Stop at the line containing "Given: Click the share": every line of the listing from the first up to that one must be set down exactly.
________
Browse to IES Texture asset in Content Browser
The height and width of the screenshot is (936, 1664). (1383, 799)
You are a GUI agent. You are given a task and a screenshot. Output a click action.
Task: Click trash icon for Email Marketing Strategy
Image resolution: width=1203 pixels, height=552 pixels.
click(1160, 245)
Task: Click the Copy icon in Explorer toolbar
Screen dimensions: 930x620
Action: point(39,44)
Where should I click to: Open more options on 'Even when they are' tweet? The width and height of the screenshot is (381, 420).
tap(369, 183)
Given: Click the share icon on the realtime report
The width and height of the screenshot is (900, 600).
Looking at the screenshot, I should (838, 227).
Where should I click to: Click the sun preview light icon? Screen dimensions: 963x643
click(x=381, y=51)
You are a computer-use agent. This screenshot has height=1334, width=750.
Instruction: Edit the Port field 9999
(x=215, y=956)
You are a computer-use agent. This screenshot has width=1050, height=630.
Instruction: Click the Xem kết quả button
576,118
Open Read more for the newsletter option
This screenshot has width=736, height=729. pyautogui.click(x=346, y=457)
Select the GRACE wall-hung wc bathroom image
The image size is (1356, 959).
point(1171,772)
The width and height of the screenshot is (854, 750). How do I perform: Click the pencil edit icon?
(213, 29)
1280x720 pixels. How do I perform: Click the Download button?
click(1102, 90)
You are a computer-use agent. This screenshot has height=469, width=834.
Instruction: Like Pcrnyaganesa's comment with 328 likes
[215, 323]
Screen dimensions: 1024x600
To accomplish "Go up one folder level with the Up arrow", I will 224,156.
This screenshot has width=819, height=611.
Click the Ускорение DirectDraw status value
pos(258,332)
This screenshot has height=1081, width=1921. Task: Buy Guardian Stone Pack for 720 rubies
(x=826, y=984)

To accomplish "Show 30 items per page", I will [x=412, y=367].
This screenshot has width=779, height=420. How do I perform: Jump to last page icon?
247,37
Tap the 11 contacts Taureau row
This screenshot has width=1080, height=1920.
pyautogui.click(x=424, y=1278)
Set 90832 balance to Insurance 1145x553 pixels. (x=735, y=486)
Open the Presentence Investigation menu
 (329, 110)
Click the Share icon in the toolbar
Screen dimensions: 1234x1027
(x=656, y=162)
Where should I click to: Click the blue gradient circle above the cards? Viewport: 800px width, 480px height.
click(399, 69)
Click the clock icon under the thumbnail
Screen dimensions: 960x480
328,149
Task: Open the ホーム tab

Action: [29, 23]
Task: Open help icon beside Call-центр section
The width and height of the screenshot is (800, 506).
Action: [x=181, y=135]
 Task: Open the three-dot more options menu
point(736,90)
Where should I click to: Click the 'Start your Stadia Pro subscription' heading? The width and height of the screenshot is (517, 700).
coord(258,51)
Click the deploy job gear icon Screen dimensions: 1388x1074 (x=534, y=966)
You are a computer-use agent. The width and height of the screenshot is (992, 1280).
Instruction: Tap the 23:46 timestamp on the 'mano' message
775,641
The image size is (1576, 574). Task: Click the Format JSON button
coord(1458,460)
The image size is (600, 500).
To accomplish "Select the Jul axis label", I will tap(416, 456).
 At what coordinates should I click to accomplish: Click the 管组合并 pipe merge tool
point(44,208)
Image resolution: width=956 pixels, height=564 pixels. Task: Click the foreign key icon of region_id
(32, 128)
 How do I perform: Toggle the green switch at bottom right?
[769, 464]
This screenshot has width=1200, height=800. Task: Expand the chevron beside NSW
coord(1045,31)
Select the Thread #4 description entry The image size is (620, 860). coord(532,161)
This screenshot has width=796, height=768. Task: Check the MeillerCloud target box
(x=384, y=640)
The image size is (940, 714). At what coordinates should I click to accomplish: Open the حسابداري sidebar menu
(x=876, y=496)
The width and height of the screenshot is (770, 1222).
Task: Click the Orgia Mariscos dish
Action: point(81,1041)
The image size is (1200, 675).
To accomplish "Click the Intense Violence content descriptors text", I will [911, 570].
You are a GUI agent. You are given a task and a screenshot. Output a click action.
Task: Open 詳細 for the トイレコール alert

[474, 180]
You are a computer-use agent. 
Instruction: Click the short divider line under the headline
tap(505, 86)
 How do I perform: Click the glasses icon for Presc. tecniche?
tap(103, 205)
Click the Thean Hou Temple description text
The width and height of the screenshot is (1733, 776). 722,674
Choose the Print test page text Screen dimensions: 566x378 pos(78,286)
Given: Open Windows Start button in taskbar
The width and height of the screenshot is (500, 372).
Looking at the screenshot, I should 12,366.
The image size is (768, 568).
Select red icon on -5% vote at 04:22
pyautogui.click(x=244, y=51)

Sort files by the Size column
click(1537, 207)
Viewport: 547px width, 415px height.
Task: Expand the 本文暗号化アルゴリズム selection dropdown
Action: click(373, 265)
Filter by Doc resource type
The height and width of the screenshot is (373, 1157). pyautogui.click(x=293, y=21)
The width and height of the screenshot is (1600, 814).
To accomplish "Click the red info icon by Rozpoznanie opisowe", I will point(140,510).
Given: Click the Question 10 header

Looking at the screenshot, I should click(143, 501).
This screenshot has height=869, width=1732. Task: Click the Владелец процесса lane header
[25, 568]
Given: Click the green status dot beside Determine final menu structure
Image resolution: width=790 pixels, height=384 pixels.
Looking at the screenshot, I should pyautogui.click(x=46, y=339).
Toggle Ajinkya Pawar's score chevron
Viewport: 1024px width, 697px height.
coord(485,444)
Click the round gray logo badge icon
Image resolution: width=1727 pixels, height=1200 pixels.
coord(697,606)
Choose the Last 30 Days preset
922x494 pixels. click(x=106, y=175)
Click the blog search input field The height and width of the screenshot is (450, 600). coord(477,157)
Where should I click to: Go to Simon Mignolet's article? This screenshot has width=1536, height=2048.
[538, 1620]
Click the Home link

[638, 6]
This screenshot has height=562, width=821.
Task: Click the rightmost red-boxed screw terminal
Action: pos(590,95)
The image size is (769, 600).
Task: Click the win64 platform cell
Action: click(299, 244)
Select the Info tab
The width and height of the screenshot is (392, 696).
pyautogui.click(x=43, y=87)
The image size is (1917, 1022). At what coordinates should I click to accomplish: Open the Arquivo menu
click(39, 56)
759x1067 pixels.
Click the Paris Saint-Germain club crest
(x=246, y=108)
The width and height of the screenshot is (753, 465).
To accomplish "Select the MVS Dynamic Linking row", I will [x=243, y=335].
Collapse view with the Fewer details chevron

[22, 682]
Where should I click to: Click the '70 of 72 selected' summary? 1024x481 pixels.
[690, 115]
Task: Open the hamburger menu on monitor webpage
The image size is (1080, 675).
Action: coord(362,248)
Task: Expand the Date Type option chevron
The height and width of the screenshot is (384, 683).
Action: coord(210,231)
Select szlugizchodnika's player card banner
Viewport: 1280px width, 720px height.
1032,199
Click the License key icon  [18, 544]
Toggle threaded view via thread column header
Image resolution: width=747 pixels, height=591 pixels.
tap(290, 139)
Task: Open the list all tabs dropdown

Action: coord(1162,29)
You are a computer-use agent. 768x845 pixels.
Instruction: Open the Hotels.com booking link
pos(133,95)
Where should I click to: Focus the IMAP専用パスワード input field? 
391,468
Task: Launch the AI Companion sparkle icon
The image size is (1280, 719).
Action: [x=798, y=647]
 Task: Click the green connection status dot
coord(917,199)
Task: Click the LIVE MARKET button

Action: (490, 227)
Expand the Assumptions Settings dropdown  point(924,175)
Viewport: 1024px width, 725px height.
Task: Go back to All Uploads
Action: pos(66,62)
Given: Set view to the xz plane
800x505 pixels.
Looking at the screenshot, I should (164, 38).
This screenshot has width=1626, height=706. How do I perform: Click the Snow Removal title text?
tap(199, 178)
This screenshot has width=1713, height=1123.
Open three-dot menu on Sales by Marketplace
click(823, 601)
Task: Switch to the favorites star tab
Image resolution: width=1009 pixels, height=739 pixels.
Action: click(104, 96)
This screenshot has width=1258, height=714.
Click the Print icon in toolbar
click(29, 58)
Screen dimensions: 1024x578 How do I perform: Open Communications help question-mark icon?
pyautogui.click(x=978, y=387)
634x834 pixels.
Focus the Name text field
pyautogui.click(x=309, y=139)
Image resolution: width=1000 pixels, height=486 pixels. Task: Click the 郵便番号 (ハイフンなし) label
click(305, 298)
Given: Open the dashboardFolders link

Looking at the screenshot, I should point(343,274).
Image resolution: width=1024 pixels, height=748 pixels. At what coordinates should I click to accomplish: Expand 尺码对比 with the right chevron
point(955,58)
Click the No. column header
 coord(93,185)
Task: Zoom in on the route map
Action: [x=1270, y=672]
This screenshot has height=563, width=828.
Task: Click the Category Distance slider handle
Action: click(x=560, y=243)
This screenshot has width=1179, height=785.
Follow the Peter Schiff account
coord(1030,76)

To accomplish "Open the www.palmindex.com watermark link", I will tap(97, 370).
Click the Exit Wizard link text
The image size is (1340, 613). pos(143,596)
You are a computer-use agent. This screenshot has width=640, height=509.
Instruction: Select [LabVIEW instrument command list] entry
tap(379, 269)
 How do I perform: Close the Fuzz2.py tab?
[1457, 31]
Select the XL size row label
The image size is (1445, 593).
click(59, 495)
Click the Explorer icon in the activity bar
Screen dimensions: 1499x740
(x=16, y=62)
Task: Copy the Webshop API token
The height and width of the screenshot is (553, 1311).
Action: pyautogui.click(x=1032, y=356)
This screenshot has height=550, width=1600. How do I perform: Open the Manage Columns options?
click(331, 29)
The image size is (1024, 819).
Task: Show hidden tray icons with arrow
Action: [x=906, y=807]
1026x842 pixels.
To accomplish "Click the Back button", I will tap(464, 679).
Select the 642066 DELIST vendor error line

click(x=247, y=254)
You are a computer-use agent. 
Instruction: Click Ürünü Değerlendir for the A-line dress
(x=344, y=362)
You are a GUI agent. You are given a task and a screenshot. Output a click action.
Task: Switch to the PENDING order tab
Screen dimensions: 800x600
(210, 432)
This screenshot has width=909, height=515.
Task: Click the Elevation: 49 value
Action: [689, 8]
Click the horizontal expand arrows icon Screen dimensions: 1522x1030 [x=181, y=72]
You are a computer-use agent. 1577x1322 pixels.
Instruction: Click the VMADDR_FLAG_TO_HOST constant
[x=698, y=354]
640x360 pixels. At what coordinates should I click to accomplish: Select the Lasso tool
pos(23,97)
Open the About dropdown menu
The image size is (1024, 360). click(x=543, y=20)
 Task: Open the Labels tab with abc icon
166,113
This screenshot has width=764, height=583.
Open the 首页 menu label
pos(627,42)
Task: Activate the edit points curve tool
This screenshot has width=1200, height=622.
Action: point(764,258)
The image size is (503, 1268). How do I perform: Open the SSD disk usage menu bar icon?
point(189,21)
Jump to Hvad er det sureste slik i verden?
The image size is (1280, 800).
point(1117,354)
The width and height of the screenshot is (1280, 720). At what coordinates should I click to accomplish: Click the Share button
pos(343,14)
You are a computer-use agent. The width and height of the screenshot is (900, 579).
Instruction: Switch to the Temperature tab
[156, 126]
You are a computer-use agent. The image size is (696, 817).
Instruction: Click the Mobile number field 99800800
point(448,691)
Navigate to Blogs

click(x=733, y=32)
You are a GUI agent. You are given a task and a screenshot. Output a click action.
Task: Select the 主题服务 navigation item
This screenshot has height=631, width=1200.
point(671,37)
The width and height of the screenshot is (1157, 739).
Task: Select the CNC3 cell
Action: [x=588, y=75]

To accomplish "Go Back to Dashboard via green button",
________
Result below:
Browse to IES Texture asset in Content Browser
The height and width of the screenshot is (936, 1664). (1383, 799)
You are a GUI agent. You are given a task and a screenshot. Output a click action.
Task: Click trash icon for Email Marketing Strategy
Image resolution: width=1203 pixels, height=552 pixels.
click(1160, 245)
Task: Click the Copy icon in Explorer toolbar
Screen dimensions: 930x620
Action: point(39,44)
Where should I click to: Open more options on 'Even when they are' tweet? The width and height of the screenshot is (381, 420).
tap(369, 183)
Given: Click the share icon on the realtime report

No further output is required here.